Ah, sardinas... tan predecibles como un reloj roto. El volumen sube, las velas verdes parpadean y ahí van, corriendo hacia la cima: “¡Ahora vete! ¡Es hora de hacerse rico! Pero basta que aparezca el primer lobo, con su imponente presencia, para que cueste el pánico.
El Lobo observa con calma, como un maestro a punto de dirigir el caos. Mientras tanto, las sardinas empiezan a temblar. Una venta aquí, otra allá, y el gráfico da su primer fallo. El lobo sonríe. Sabe lo que viene después: las sardinas tiemblan, parpadean ante la pantalla y el miedo se apodera de ella. “¿Y si se cae?”

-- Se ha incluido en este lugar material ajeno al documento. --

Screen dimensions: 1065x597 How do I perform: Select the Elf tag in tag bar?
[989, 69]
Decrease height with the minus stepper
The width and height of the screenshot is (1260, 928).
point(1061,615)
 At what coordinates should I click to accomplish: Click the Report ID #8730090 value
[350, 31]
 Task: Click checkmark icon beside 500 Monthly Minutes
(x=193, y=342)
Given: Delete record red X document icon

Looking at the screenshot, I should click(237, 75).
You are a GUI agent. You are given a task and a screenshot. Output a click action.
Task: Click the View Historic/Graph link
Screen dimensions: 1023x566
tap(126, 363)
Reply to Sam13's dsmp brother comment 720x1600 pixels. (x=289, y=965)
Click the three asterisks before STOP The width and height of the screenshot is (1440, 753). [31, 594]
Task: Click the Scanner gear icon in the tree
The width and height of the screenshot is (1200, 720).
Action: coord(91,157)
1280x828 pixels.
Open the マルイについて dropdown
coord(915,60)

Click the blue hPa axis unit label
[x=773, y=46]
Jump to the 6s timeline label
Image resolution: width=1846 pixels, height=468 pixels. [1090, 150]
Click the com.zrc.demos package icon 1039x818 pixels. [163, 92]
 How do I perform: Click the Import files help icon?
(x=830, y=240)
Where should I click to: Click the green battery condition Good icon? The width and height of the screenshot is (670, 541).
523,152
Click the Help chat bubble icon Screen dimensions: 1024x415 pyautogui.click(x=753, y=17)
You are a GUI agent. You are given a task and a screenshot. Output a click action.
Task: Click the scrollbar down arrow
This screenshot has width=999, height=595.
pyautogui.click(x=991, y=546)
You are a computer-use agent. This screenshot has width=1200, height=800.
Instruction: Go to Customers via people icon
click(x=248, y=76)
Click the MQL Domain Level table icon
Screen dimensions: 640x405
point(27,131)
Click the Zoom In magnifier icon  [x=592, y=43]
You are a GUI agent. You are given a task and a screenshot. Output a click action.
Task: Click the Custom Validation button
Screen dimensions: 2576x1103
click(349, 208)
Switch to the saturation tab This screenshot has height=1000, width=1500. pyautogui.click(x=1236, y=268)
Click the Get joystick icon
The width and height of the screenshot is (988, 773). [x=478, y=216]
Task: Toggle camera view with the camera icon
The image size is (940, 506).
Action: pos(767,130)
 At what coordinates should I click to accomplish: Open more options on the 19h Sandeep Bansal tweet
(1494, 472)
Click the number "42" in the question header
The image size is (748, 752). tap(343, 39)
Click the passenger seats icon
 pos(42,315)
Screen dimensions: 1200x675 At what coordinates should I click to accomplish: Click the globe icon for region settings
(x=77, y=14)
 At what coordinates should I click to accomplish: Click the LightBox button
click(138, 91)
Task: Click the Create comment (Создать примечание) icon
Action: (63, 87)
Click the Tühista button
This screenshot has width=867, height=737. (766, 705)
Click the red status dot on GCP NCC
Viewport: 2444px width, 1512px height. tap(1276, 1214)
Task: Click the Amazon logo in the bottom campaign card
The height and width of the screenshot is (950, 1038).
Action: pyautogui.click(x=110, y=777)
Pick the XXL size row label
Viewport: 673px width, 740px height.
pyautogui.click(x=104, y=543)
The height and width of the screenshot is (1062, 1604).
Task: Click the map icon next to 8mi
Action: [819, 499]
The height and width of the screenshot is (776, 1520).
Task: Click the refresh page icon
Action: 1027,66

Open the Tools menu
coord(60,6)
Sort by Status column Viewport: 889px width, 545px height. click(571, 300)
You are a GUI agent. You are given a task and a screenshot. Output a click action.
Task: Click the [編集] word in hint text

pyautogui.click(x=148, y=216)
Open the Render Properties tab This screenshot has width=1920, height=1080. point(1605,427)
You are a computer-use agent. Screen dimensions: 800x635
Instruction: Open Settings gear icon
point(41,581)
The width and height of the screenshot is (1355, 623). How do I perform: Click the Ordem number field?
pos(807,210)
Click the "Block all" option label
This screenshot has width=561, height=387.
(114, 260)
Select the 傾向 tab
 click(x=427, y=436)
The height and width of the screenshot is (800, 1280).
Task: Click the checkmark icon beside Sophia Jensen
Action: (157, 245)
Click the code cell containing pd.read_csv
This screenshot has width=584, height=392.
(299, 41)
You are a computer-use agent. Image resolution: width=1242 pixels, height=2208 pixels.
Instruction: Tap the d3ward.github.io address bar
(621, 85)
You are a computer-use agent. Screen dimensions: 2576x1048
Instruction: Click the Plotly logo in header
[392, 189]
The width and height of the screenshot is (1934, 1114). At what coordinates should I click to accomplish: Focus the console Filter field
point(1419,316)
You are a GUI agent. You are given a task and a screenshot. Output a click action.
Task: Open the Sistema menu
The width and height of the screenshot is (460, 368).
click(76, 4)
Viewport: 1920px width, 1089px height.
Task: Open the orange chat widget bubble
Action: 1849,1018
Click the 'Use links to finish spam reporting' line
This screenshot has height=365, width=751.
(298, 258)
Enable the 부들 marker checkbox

Y cae. El precio cae como un meteoro, ¿y qué hacen las sardinas? Corren desesperados, como si el mercado se hubiera convertido en un campo minado. Venden todo, entregan el oro, gritan “¡manipulación!” mientras el Lobo recoge tranquilamente los frutos de su juego.
El volumen, por supuesto, permanece ahí, estable e imponente, como un mensaje silencioso: “No entendiste nada, ¿verdad?” Al fin y al cabo, el mercado es un teatro bien ensayado, donde los lobos mueven los hilos y las sardinas bailan al son del miedo.